• **WHAT YOU WILL DO**
Once the pictures are removed, return each record below exactly as written.

(Collection entries)

+===+

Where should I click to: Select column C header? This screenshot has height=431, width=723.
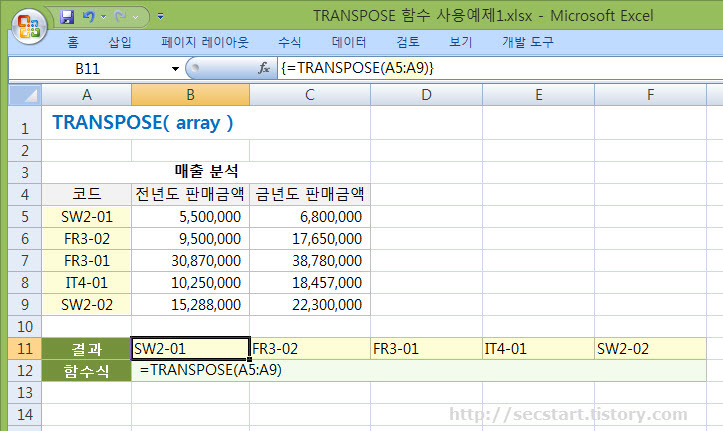310,94
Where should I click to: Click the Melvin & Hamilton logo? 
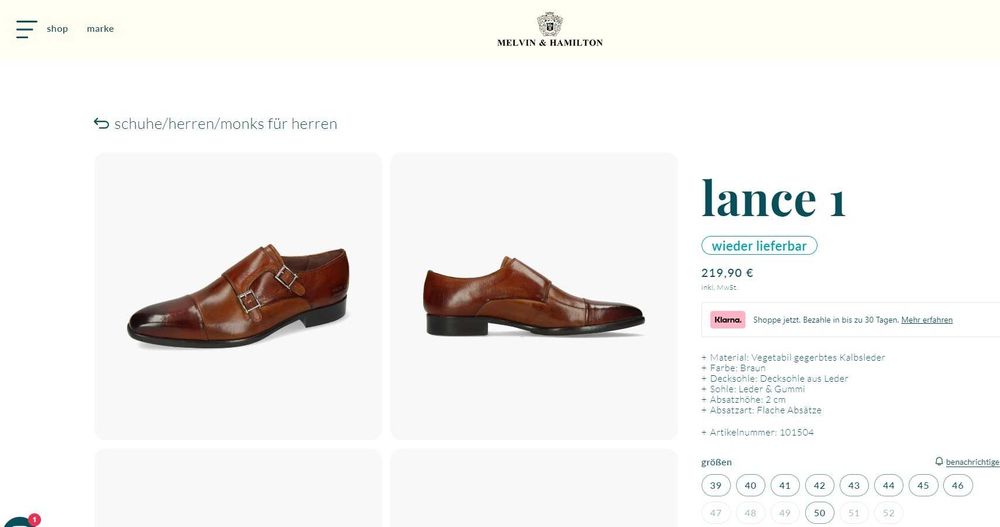550,29
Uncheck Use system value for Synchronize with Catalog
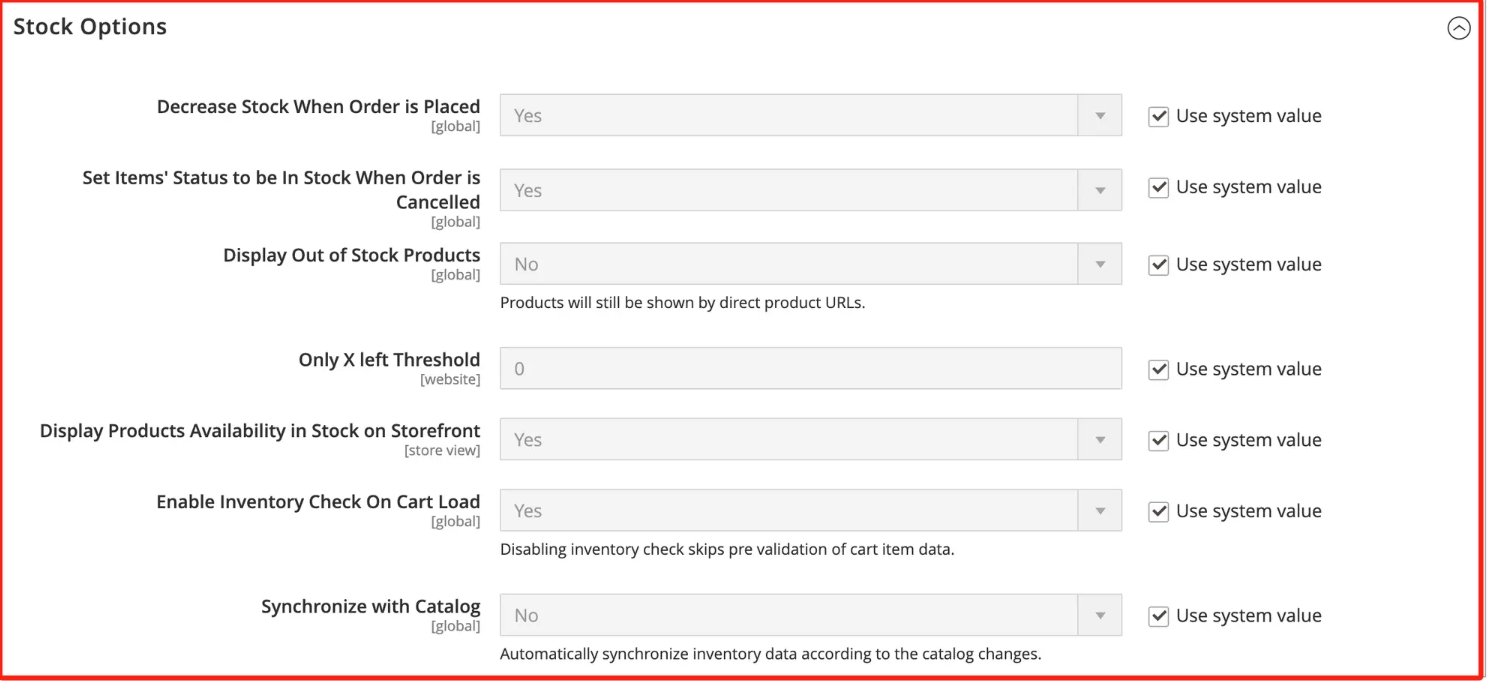 point(1158,617)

+===+

• **SOLUTION BELOW**
Where should I click to: Select column C header? This screenshot has height=431, width=723.
310,94
Where should I click to: Click the Melvin & Hamilton logo? 
550,29
Uncheck Use system value for Synchronize with Catalog
 point(1158,617)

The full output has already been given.